Софи скрещивает руки на груди, убеждая себя, что поступает правильно, что так будет лучше и Люси не станет всю жизнь с болью вспоминать, что мама рылась в её вещах, не давала вдохнуть.
– Мудрое решение, – качает головой Молли, скрывая печаль в мутных зелёных глазах.
Миссис Грант достаёт телефон, отменяет задачи по поиску курсов, наставников и редакторов для Люсиль. Вместо этого просит Джорджа следить и приносить новые копии раз в неделю.
Дзинь.
Болтовня на фоне больше не мешает, не отвлекает, но и в Софи не остаётся искренности. Она пьёт чай, много болтает, рассказывая, как здорово запланировала мероприятия на семейную субботу, как ей повезло, что её дочери выросли такими умничками и жизнь вообще прекрасна.
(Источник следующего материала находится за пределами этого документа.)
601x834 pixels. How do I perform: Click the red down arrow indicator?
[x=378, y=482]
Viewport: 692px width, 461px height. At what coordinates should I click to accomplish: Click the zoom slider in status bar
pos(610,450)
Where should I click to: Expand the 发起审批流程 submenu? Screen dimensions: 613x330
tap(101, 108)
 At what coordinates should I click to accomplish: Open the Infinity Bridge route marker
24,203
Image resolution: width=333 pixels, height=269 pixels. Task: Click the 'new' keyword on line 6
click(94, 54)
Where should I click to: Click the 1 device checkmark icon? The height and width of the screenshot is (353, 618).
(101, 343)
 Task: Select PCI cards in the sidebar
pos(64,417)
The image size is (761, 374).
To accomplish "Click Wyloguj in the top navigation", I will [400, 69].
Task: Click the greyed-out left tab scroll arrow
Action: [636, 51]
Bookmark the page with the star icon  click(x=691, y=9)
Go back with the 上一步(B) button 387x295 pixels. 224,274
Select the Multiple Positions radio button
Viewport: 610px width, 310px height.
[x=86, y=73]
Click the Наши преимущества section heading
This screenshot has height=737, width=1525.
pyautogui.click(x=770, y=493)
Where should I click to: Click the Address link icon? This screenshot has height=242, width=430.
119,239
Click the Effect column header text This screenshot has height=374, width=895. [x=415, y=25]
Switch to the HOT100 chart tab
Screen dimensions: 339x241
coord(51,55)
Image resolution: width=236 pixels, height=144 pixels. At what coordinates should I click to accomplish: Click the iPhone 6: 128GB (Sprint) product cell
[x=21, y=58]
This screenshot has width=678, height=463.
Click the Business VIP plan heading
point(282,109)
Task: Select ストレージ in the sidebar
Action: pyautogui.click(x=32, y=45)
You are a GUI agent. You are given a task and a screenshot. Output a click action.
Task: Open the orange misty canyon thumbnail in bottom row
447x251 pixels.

Молли улыбается, прячет в глазах печаль и тоску, совершенно точно не собираясь вмешиваться. Не собирается спрашивать, часто ли Софи говорит дочерям, что гордится ими, что любит, обнимает ли, когда у тех ручьями текут слёзы, даёт ли понять, что принимает девочек любыми и искренне желает подарить им весь мир.
Молли молчит, потому что несколько тысячелетий назад обещала, что больше не будет вершить судьбы других.